Article by: Hari Yellina (Orchard Tech)
Agriculture covers about 40% of arable land globally and is one of the leading causes of environmental degradation. Despite tremendous gains in agricultural production in the past several decades, hunger and malnutrition remain a challenge and demand for agricultural products continues to increase. Finding scalable ways to improve the sustainability of agricultural production is critical to supporting a growing population and mitigating damage to human and environmental health. As a result, organic agriculture is a commonly suggested approach to improving the sustainability of agricultural production.
Organic agriculture currently covers only ~1.5% of global agricultural land but is growing rapidly in extent and sales. The rapid increase in consumer demand for organics is driven by a variety of factors mostly related to nutrition, food and farmworker safety, and environmental concerns. The crux of the debate, from the environmental sustainability perspective, is whether the reduction in negative ecological and environmental impacts on-field compensates for the reduction in yields and increased yield variability that has been observed for most organically produced crops in actual field surveys. Though seemingly simple, addressing this question for even a subset of environmental outcomes is plagued by methodological challenges stemming from a lack of a valid comparison group.

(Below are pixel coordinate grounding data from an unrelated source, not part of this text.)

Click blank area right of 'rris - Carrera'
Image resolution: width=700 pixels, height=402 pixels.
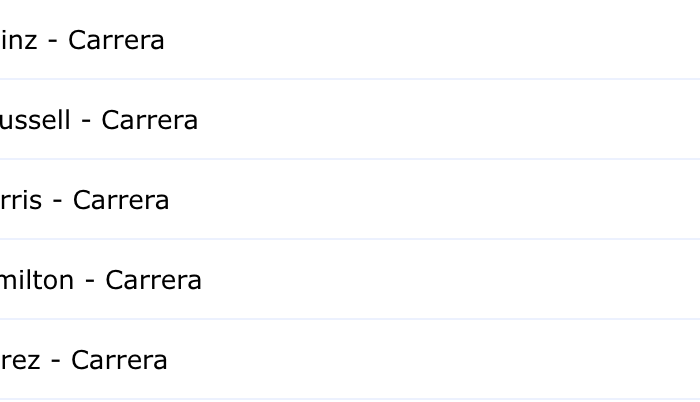(x=435, y=199)
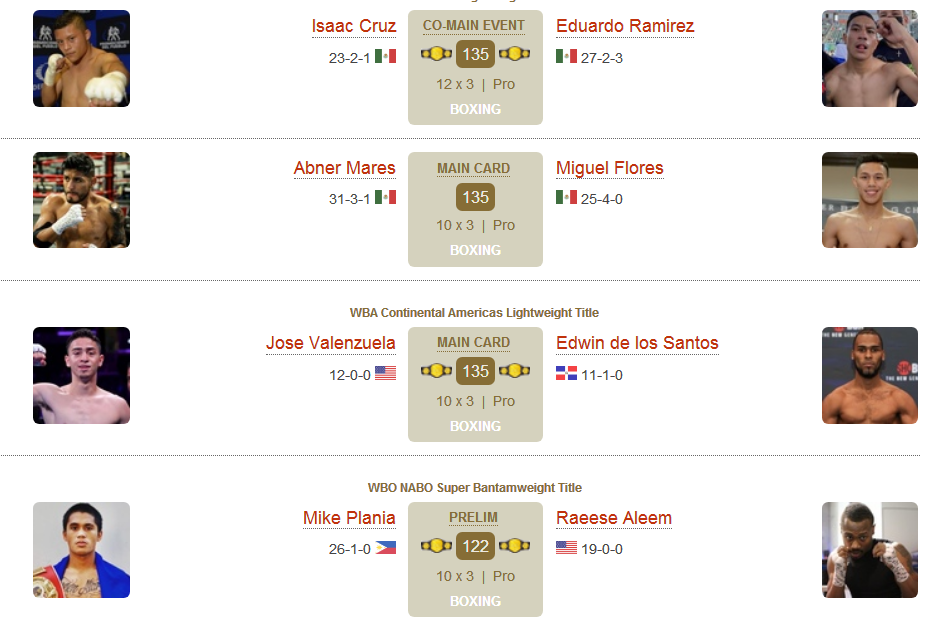Image resolution: width=942 pixels, height=627 pixels.
Task: Click the Philippines flag next to Mike Plania's record
Action: [x=385, y=548]
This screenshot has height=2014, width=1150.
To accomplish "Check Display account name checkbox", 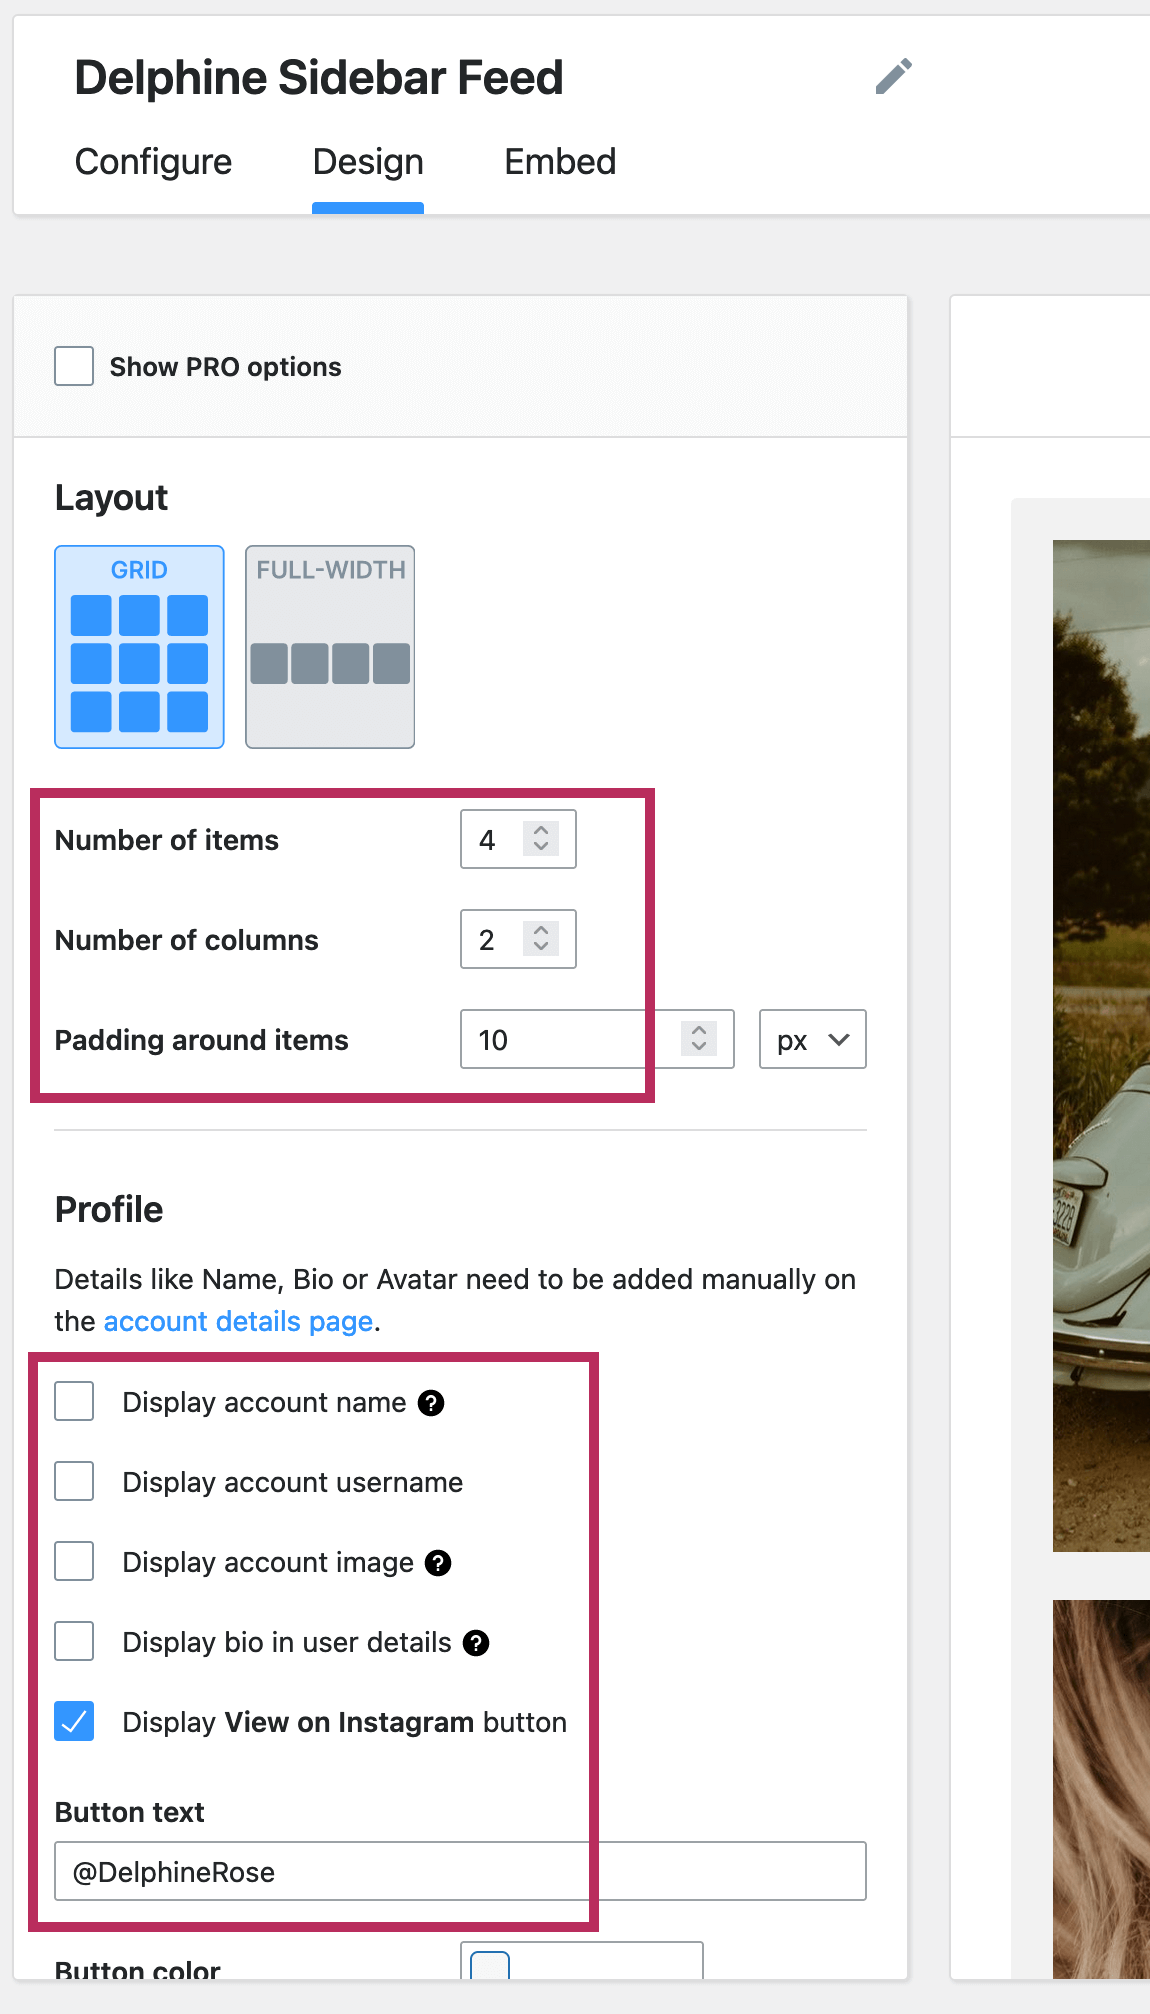I will (74, 1402).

Organic fields are unlikely to be randomly placed on the landscape, nor are organic farmers likely a random draw of the broader farming community. In other words, organic farms might grow a systematically different suite of crops on systematically better or worse soil, or be produced by farmers with systematically different environmental or health behaviours than their conventional neighbours. Moreover, pesticides applied to plants are harmful as they can lead to biomagnification. Biomagnification refers to the accumulation of toxic substance with increasing tropic level. Hence, the chemicals that get accumulated in the plants can be harmful to us. The high-risk groups exposed to pesticides include production workers, formulators, sprayers, mixers, loaders and agricultural farmworkers. During manufacture and formulation, the possibility of hazards may be higher because the processes involved are not risk-free. In industrial settings, workers are at increased risk since they handle various toxic chemicals including pesticides, raw materials, toxic solvents and inert carriers.